═══ Data for processing ═══

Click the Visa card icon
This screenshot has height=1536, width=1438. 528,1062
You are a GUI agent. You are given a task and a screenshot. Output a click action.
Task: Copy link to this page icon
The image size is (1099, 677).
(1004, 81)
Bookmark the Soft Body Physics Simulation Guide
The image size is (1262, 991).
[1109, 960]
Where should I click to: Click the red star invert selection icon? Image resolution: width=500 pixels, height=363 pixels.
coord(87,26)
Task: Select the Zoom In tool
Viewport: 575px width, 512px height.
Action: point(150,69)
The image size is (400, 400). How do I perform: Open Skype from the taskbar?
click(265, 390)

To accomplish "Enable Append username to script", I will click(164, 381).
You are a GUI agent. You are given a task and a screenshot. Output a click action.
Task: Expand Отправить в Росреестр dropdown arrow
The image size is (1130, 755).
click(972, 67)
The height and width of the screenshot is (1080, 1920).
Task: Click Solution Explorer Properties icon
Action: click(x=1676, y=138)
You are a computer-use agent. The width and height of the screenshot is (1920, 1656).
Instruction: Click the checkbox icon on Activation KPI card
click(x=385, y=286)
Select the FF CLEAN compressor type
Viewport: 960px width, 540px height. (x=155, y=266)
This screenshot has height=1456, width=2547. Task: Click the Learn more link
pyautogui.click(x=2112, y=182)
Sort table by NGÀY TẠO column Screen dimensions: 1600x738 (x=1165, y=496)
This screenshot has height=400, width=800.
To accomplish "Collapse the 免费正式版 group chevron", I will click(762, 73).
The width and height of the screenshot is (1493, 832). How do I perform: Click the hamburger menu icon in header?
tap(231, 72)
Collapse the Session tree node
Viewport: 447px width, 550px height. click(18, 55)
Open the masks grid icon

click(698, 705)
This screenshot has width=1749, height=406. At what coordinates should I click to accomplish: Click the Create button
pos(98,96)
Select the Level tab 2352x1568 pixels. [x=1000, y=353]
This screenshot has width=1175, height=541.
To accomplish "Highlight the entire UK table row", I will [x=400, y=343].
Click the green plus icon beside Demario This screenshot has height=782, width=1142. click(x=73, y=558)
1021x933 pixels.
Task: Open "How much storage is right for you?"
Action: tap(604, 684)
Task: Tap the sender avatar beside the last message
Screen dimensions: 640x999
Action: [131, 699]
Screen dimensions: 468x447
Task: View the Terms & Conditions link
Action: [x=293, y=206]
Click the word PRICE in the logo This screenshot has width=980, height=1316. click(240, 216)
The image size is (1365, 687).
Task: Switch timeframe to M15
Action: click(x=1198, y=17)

═══

◆ **Work to complete**
Print all of the lines above again, character for character, without changing anything.

◆ **Answer**
Click the Visa card icon
This screenshot has height=1536, width=1438. 528,1062
You are a GUI agent. You are given a task and a screenshot. Output a click action.
Task: Copy link to this page icon
The image size is (1099, 677).
(1004, 81)
Bookmark the Soft Body Physics Simulation Guide
The image size is (1262, 991).
[1109, 960]
Where should I click to: Click the red star invert selection icon? Image resolution: width=500 pixels, height=363 pixels.
coord(87,26)
Task: Select the Zoom In tool
Viewport: 575px width, 512px height.
Action: point(150,69)
The image size is (400, 400). How do I perform: Open Skype from the taskbar?
click(265, 390)

To accomplish "Enable Append username to script", I will click(164, 381).
You are a GUI agent. You are given a task and a screenshot. Output a click action.
Task: Expand Отправить в Росреестр dropdown arrow
The image size is (1130, 755).
click(972, 67)
The height and width of the screenshot is (1080, 1920).
Task: Click Solution Explorer Properties icon
Action: click(x=1676, y=138)
You are a computer-use agent. The width and height of the screenshot is (1920, 1656).
Instruction: Click the checkbox icon on Activation KPI card
click(x=385, y=286)
Select the FF CLEAN compressor type
Viewport: 960px width, 540px height. (x=155, y=266)
This screenshot has height=1456, width=2547. Task: Click the Learn more link
pyautogui.click(x=2112, y=182)
Sort table by NGÀY TẠO column Screen dimensions: 1600x738 (x=1165, y=496)
This screenshot has height=400, width=800.
To accomplish "Collapse the 免费正式版 group chevron", I will click(762, 73).
The width and height of the screenshot is (1493, 832). How do I perform: Click the hamburger menu icon in header?
tap(231, 72)
Collapse the Session tree node
Viewport: 447px width, 550px height. click(18, 55)
Open the masks grid icon

click(698, 705)
This screenshot has width=1749, height=406. At what coordinates should I click to accomplish: Click the Create button
pos(98,96)
Select the Level tab 2352x1568 pixels. [x=1000, y=353]
This screenshot has width=1175, height=541.
To accomplish "Highlight the entire UK table row", I will [x=400, y=343].
Click the green plus icon beside Demario This screenshot has height=782, width=1142. click(x=73, y=558)
1021x933 pixels.
Task: Open "How much storage is right for you?"
Action: tap(604, 684)
Task: Tap the sender avatar beside the last message
Screen dimensions: 640x999
Action: [131, 699]
Screen dimensions: 468x447
Task: View the Terms & Conditions link
Action: [x=293, y=206]
Click the word PRICE in the logo This screenshot has width=980, height=1316. click(240, 216)
The image size is (1365, 687).
Task: Switch timeframe to M15
Action: click(x=1198, y=17)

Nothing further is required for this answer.